In the chapter before today’s encounter, Abram and Sarai try to bring this promise to fruition through their own devices—Abram fathers a child by Hagar, an enslaved woman who works for Sarai.  That child is Ishmael, and his and Hagar’s place in Abraham and Sarah’s household is full of complications—God will, in the end, keep them safe and grant them their own blessings.  But God’s plan for Abraham and Sarah is not yet complete.

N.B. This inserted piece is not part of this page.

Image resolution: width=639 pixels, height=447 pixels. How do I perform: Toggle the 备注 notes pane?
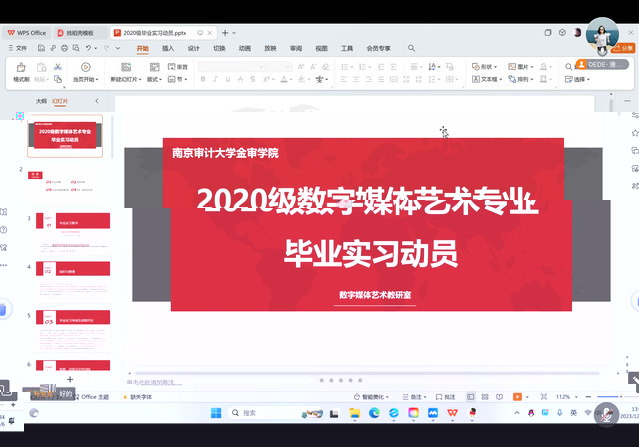(412, 397)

God’s invitation to Abram, and God’s promise to him, do not work on human time scales, and they will not be fulfilled through human devices.  At the age of 99—literally or figuratively—Abram has lived a whole life already, and even though he has been faithful to God in some ways, he has doubted and erred in others—and yet here is God, again coming to him, again calling him into righteousness, again making a covenant with him.  The new names God gives them—Abraham and Sarah—underscore the new life they gain as they live into that invitation that God extends to them.  As they keep faith with God’s covenant, their old selves fall away and they live more and more fully into who God created them to be all along.

When it comes to God, it’s never too late to do a good thing.  It’s never too late to walk before God and be blameless, never too late to respond to God’s invitation, never to late to approach God in prayer or worship.

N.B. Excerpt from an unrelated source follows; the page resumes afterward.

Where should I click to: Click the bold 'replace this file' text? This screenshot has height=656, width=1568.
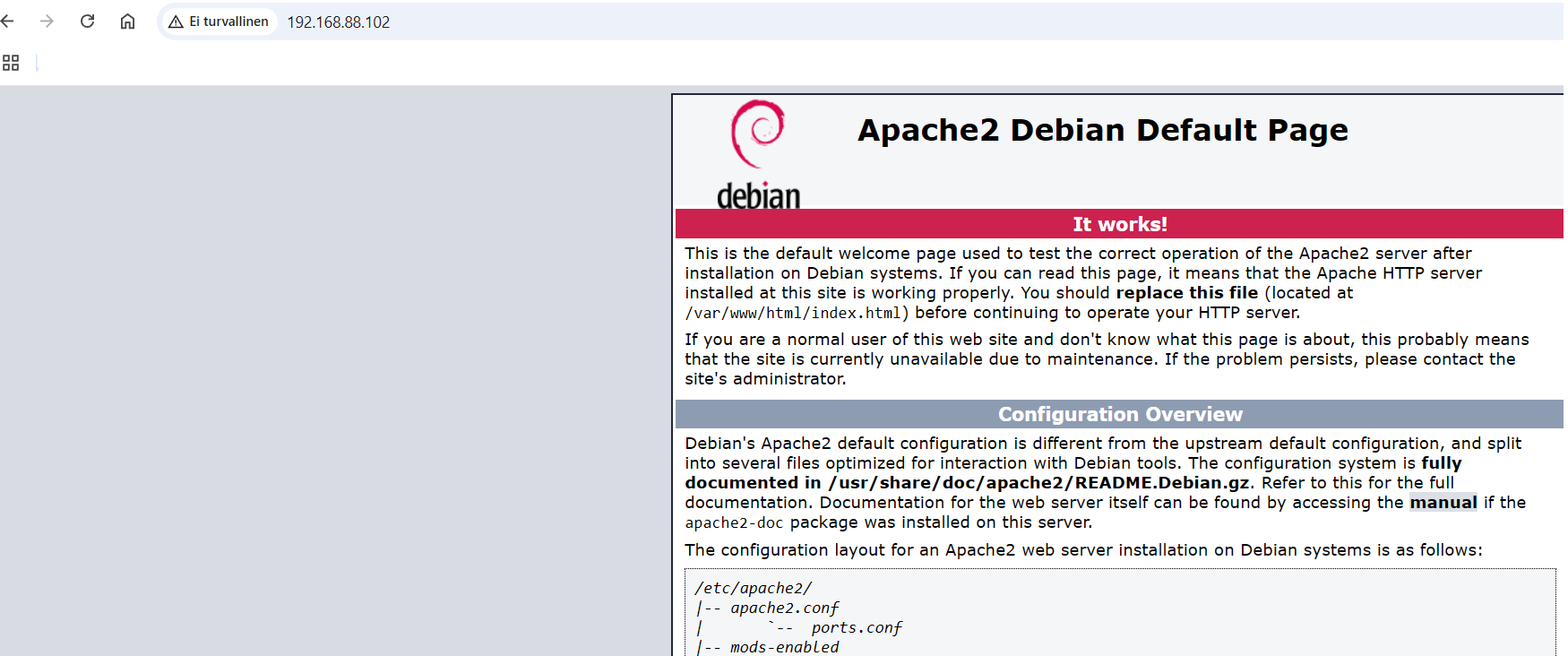pyautogui.click(x=1186, y=293)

 The disciplines and austerities of Lent are not about setting out ambitious schemes of things to do and things to refrain from in the hopes of whipping ourselves into shape spiritually. Lent isn’t a checklist where we tick off our daily ascetic achievements or flagellate ourselves for where we slip up in our disciplines.  Lent is about slowing down, catching our breaths, stripping things away—not so that we make ourselves feel somber or guilty—but so that we can more easily hear and respond to God’s invitation in our lives. 

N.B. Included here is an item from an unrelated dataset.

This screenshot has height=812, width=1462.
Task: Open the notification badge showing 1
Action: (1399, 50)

 The story of Abraham and Sarah shows us just how faithful God is in reaching out to us, in always inviting us into relationship with God—even after a whole lifetime, even after our mistakes, even if we lose our faith, or neglect it, even if we take God for granted—God is faithful to us, God meets us where we are.  Friends, each one of us who is here this morning, and all who are joining in worship with us through the livestream, have been invited by God into this place, into this gathering of prayer.  God is here to meet us, to be with us in the Body and Blood of God’s own Son at this altar.  Wherever we are on our journeys, wherever we find ourselves during this season of Lent, may God bring us again with penitent hearts and steadfast faith to embrace the unchangeable truth of God’s Word, the holy one who loved us even unto death on a cross, Jesus Christ our Lord.

In the name of the Father, and of the Son, and of the Holy Ghost.  Amen.